Gambia geht voran: Das kleine arme Land will die Plastikflut eindämmen und etwa Einwegflaschen verbieten – aber es muss an die Sammler denken, die jetzt von Müll und Recycling leben. Eine tolle Reportage im "Guardian" schildert, wie das gehen soll.
Ein neuer Staat? Der kommende US-Präsident Donald Trump könnte Somaliland als eigenes Land anerkennen – auch weil er sich politisch und wirtschaftlich etwas davon verspricht. Wie wahrscheinlich das ist, und welche Auswirkungen dieser Schachzug in der Region hätte, beschreibt "Semafor".

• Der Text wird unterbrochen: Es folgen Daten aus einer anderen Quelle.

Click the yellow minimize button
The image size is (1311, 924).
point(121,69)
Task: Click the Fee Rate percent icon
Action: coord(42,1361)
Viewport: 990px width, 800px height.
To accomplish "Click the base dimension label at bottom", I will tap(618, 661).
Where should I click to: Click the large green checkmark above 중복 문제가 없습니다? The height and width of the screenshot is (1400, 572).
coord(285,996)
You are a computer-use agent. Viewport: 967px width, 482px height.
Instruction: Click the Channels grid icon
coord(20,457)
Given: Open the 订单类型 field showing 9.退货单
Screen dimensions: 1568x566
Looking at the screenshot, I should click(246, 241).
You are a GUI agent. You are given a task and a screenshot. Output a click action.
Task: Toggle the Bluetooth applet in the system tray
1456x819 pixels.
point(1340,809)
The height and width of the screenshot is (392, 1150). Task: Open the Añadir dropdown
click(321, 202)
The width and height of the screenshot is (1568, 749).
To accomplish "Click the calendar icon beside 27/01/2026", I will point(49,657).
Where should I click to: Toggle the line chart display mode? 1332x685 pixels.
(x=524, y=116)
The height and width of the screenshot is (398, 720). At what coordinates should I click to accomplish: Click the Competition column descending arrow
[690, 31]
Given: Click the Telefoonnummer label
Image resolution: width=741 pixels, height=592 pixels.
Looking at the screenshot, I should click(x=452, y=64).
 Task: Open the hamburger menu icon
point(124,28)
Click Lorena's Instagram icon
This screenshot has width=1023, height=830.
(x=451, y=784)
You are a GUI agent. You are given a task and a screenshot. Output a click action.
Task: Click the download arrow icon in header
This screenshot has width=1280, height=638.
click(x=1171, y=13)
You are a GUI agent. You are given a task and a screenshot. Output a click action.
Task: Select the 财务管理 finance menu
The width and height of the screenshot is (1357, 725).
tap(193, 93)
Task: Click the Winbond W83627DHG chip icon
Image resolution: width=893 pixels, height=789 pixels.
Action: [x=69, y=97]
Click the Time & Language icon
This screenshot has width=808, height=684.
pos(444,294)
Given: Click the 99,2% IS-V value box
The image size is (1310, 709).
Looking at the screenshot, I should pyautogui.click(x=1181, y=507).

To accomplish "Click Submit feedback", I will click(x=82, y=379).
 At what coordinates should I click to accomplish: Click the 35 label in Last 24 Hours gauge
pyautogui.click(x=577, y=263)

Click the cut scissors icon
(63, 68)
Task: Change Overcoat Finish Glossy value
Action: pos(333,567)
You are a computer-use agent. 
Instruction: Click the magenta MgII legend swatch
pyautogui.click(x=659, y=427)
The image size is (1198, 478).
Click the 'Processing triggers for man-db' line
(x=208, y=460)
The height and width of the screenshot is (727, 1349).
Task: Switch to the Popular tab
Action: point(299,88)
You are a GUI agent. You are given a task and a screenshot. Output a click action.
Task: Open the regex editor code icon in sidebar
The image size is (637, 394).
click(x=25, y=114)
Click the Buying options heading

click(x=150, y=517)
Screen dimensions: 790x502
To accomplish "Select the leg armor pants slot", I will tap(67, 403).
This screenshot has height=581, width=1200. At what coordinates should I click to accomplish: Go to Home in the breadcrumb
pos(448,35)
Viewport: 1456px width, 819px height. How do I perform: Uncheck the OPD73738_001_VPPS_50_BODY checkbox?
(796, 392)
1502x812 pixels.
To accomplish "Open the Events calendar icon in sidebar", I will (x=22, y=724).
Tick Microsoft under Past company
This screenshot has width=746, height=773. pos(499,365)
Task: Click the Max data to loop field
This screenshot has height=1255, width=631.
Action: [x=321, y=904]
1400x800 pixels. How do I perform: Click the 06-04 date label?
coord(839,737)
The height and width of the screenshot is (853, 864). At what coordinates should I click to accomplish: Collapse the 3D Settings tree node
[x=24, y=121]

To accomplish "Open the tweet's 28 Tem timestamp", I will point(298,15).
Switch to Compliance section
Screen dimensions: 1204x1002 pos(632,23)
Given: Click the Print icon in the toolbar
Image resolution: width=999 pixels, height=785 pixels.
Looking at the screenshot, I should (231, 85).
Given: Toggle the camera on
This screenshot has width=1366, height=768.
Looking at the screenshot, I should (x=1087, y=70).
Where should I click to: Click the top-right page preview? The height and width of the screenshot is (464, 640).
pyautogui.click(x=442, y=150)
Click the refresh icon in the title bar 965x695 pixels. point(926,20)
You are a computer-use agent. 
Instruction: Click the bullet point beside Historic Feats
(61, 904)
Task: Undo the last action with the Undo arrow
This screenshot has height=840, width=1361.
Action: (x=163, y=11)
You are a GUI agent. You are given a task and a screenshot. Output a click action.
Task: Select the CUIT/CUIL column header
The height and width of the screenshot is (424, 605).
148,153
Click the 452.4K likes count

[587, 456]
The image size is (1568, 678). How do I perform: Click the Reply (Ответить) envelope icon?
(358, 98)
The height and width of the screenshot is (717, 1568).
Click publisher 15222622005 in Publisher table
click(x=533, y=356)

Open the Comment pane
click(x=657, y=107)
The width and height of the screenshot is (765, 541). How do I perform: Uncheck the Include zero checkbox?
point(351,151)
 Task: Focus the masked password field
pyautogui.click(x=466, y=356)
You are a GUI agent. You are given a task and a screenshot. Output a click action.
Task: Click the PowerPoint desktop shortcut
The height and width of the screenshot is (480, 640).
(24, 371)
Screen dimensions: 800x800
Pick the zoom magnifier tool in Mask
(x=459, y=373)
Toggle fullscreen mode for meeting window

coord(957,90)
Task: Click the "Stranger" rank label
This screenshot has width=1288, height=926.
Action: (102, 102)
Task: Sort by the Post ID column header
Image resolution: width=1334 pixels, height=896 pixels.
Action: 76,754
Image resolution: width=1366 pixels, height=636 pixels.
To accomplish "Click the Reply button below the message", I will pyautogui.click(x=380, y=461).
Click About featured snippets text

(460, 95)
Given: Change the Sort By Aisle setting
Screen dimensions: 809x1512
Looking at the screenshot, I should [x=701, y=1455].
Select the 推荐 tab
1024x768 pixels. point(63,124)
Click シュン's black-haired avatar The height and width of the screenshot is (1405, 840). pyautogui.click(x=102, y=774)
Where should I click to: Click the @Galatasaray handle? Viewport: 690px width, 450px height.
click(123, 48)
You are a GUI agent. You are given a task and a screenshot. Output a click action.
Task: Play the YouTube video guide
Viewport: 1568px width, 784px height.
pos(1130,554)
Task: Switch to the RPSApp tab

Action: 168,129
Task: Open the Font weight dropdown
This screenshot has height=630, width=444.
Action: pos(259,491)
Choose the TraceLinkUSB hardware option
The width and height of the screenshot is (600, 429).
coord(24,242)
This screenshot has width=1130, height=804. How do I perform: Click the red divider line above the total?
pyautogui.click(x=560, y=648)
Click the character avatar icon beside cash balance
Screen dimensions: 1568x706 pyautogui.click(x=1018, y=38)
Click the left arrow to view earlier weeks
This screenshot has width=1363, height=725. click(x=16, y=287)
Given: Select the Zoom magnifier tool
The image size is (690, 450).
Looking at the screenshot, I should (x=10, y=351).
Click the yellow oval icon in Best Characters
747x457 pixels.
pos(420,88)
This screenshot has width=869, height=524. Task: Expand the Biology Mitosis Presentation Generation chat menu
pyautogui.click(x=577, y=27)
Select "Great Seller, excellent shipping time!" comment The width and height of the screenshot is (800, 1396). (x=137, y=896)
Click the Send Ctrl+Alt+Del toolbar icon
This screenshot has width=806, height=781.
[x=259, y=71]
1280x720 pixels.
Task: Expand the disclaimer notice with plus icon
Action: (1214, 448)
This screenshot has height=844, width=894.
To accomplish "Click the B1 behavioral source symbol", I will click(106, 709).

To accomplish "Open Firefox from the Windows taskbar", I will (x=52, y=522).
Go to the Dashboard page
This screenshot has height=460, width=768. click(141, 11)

Podcast-Tipp: Hanna Tetteh kennt die Mühen der Diplomatie, sie war unter anderem Außenministerin Ghanas und UN-Sondergesandte für das Horn von Afrika. Im Podcast der Crisis Group skizziert sie, wie die UN, die Afrikanische Union und Regionalorganisationen trotz Großmachtkonflikten Frieden in Afrika fördern können. Spannend ist ihre Schilderung der Demokratisierung in Ghana, die sie mitgestaltet hat: Gewählt wurde zuerst auf lokaler Ebene, das hat den Erfolg ermöglicht.
Großbetriebe dominieren die Aquakultur: Speisefisch und Garnelen stammen zunehmend aus riesigen Zuchtbetrieben. Dieses Business ist stark konzentriert und ökologisch wie sozial schädlich, so eine neue Studie von Grain. Ich stelle sie vor.
Gipfelmanie: Klimawandel, Artensterben, Wüstenbildung, Wassermangel – für jedes Thema gibt es eigene Gipfelkonferenzen und müssen Staaten eigene Pläne machen. Das finden Entwicklungsländer eine sinnlose Belastung, die Fragen gehörten zusammen behandelt, berichtet "PassBlue".
Mehr Gerechtigkeit in der Klimapolitik: Die Länder des globalen Nordens nehmen bei ihren Versuchen, die Klimakrise zu überwinden, die Auswirkungen ihrer Politik auf den Süden kaum wahr, kritisieren die 25 Autorinnen und Autoren dieses interessanten Sammelbandes zum „Grünen Kolonialismus“. Unser Rezensent Frank Braßel empfiehlt das Buch.